Cel blinks. “What do you mean?”

“Just that.”

“Like the banks and all that?”

“Like everything,” he says. He leans back, looking at the shapes in the clouds. “We went back to where we were staying and- and everyone was cheering.” He snorts again. “Like we were heroes or somethin. That really should have been the first sign.”

“The first- oh.” Cel inhales sharply. “Oh, I _see_.”

Zolf bites his lip to keep from laughing, knowing the bitter sound wouldn’t come across the way he means it. Of course, Cel catches it quicker than any of them did. He wonders, not for the first time, how things might have been different if they’d been around from the start. Remove Bertie from the equation, get Azu and Cel in his place. It’s a useless fantasy, the kind he tries not to indulge in as it invariably turns to imagining a world with Sasha still in it.

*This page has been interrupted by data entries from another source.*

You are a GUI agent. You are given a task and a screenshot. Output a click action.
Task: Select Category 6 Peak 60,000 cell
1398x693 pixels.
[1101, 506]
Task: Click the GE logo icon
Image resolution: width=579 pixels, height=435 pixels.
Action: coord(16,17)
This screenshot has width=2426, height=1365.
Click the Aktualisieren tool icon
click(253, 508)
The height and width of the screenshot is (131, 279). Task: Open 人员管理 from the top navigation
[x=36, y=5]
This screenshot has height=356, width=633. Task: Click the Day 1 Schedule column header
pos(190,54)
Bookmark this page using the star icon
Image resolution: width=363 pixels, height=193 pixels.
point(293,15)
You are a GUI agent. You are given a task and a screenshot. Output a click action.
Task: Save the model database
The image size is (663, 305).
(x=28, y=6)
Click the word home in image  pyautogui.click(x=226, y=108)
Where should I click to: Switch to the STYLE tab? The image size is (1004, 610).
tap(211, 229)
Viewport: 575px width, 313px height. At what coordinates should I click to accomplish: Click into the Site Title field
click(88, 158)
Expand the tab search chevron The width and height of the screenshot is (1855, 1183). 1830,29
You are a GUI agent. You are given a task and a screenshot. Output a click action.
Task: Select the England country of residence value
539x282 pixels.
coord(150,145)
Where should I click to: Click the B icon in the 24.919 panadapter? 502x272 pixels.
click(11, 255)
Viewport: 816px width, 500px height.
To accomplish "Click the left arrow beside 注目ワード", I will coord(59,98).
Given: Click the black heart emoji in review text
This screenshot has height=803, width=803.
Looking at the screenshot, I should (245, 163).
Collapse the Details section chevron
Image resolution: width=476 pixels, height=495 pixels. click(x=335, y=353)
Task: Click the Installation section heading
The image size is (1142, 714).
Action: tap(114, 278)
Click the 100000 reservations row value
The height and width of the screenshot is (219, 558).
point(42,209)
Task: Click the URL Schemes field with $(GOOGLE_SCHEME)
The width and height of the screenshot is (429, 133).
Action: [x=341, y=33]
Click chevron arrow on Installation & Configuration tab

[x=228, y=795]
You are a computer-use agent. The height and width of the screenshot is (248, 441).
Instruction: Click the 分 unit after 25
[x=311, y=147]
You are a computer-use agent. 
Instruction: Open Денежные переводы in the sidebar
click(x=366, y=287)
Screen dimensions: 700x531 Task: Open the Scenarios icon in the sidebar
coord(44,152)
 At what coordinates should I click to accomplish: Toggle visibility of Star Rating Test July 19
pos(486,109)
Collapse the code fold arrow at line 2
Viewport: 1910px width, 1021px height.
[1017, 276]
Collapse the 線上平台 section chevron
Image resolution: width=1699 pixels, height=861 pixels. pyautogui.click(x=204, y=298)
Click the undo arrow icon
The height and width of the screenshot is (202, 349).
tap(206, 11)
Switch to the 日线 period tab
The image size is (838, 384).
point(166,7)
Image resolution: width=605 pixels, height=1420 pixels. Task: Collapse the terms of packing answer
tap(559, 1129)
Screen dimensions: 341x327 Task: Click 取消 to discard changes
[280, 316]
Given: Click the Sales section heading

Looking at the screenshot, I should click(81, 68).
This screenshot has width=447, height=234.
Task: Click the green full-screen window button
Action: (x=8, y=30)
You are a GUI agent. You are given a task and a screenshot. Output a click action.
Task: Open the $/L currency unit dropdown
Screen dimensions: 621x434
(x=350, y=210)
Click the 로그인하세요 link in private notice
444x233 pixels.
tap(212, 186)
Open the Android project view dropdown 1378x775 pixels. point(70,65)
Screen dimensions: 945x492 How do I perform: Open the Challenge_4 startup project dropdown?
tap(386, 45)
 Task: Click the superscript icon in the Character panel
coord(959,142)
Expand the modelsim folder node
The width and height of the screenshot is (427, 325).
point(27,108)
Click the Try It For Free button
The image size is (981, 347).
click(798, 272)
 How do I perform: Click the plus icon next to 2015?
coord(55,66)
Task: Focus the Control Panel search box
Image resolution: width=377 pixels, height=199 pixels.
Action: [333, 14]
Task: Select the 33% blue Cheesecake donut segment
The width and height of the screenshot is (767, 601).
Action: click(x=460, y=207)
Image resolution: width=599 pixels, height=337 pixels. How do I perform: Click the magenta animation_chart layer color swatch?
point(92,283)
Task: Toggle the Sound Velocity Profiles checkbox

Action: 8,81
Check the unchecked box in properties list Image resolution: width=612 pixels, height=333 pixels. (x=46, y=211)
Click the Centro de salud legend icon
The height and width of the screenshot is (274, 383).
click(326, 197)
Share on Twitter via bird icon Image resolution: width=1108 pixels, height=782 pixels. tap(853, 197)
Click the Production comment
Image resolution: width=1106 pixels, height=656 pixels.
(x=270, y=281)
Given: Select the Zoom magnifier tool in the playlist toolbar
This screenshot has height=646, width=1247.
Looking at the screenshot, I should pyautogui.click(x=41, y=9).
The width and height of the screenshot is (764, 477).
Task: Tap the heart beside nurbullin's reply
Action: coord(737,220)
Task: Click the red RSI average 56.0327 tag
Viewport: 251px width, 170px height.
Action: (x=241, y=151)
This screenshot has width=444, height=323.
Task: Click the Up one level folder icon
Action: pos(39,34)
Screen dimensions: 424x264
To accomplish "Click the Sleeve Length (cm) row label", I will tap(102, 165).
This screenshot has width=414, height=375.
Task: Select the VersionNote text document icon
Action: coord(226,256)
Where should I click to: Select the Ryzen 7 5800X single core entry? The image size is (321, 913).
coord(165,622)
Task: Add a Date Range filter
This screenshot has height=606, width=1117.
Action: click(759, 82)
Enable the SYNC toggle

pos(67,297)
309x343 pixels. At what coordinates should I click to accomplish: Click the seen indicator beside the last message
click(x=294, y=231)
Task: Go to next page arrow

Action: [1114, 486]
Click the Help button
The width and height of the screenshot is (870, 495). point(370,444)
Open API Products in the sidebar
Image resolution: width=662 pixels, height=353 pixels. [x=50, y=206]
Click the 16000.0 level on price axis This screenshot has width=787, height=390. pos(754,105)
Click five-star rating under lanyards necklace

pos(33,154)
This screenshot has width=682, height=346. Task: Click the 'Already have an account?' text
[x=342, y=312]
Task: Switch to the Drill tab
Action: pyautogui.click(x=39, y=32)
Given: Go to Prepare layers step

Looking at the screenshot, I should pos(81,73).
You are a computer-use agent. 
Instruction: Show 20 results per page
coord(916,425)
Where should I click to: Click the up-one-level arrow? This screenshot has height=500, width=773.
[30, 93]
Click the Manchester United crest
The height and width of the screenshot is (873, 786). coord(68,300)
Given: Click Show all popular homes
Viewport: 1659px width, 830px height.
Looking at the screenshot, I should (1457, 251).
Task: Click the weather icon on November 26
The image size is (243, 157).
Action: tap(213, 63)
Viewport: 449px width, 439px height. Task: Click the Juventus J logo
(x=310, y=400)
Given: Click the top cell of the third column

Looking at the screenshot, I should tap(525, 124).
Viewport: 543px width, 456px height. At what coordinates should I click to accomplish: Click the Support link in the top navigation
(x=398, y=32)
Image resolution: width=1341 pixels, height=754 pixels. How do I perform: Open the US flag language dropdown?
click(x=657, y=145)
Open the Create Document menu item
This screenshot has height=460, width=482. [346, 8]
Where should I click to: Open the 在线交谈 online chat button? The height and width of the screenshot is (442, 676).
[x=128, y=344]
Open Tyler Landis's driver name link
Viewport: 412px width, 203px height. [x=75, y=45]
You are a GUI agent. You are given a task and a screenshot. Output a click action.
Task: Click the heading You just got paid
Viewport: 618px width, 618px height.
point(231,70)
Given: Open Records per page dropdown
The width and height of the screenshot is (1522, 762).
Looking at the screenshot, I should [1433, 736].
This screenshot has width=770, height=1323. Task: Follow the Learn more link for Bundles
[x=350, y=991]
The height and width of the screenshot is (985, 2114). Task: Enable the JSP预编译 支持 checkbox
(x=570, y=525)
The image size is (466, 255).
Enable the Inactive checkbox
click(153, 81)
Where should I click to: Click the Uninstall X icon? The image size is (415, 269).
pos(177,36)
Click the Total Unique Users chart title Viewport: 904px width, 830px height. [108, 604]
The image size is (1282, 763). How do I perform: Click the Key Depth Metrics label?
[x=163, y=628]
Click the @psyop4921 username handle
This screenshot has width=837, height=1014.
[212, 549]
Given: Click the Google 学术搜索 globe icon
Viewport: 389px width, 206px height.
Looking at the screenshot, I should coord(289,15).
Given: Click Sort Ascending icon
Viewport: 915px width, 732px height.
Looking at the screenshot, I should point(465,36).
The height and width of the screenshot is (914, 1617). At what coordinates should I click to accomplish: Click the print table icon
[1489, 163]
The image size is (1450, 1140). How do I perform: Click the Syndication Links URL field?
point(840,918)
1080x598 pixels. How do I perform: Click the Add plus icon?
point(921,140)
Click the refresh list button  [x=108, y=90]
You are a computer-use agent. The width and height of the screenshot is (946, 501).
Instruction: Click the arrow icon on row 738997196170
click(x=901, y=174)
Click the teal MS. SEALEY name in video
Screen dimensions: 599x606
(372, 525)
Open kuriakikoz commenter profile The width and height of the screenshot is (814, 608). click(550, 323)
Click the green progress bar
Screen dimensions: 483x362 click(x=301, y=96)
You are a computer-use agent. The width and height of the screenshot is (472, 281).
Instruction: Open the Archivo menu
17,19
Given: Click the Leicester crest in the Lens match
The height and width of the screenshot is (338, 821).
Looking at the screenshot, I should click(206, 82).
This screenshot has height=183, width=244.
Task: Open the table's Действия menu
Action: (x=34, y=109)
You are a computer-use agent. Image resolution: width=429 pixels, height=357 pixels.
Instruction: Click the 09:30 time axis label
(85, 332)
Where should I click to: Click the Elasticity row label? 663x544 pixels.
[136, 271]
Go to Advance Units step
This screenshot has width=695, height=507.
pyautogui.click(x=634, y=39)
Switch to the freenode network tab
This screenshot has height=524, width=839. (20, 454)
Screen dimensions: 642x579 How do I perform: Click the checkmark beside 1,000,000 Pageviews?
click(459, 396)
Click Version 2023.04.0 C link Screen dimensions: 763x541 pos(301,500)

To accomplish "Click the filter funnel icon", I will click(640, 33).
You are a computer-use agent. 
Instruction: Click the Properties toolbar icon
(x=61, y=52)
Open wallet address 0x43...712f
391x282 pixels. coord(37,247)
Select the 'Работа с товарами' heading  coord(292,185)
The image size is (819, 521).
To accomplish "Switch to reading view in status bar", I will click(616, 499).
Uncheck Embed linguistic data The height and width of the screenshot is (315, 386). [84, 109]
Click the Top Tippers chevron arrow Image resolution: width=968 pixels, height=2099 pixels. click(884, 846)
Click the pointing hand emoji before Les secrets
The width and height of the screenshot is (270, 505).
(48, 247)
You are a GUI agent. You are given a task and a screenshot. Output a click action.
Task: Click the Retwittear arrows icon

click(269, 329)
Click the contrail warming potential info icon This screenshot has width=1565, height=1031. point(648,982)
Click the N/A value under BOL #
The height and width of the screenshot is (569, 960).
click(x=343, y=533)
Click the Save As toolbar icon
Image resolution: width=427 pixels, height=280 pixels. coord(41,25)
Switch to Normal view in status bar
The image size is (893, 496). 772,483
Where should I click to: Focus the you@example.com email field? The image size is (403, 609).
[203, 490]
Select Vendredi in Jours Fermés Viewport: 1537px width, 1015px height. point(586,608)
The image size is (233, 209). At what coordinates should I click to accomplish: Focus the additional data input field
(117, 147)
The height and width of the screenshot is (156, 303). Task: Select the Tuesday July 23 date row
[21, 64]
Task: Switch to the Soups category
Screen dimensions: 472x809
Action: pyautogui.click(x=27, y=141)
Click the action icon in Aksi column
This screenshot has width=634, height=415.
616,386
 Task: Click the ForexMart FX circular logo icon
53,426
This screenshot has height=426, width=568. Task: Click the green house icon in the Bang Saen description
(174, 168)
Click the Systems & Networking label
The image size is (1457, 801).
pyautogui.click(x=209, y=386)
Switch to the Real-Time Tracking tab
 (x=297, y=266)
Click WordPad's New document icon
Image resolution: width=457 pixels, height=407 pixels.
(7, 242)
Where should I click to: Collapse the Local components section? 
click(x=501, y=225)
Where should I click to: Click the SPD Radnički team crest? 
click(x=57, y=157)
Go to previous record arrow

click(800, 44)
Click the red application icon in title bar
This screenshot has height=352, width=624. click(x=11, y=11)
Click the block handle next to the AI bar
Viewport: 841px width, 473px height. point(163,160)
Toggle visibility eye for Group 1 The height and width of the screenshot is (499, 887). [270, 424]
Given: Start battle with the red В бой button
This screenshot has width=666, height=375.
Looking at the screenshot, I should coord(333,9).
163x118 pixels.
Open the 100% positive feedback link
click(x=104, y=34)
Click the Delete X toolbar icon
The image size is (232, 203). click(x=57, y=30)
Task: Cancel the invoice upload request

“Got more obvious from there,” he says presently, shaking himself. “Hamid got a telegram from his family with everything he wanted to hear from them. Sasha-” He swallows. “Sasha’s, um- someone who had been very awful to her was arrested. Things like that.” In this, as in everything in Zolf’s opinion, Bertie need not feature.

They hum. “What about you?”

“What?”

“What was your ‘ _everything’s fine’_?”

Zolf pauses. Then, with a short, incredulous laugh, looks sidelong at Cel. “You know… I don’t remember. Something with the legs, I assume. Mr. Ceiling had made me a pair that I had no interest in using, for obvious reasons.” Cel raises their eyebrows. “Obvious to most people.”

“I enjoy not being most people, then,” they say, sitting a little straighter. Zolf has to smile.

“Yeah, I’d gathered that.” He looks away again, taking a deep breath. He genuinely can’t remember what was offered to him in that fantasy world, not in any specifics in any case. Nothing that was particularly memorable it would appear. What does it say about him that an algorithm of hundreds of thousands of brains couldn’t work out what he wanted?

 _Zolf cares a lot_ , Mr. Ceiling had said. _You’re lucky to have a friend like him, Sasha._

Maybe that was it, he thinks. Maybe it was just… a world where they survived. A world where they made it out of every danger safely. A world where he kept the people he loved safe, kept everyone together.

He feels Cel’s eyes on him, but they don’t prompt him to continue. He brushes his thumb against the face of Feryn’s ring. “Anyway, it was startin to look odd, but it wasn’t until Wilde mentioned the whole simulacrum business being solved that it really hit. Well, that and- someone Sasha knew was one of the, um, brains in Mr. Ceiling and he managed to get a message through. Go back – get out. Somethin like that. We went back and everything had frozen from when we had first tried to destroy the thing.”

Zolf shrugs. “We destroyed it, again. Released the elementals that were powering it. The rest you know.” He shoots them an apologetic smile. “I’m not the storyteller Hamid is.”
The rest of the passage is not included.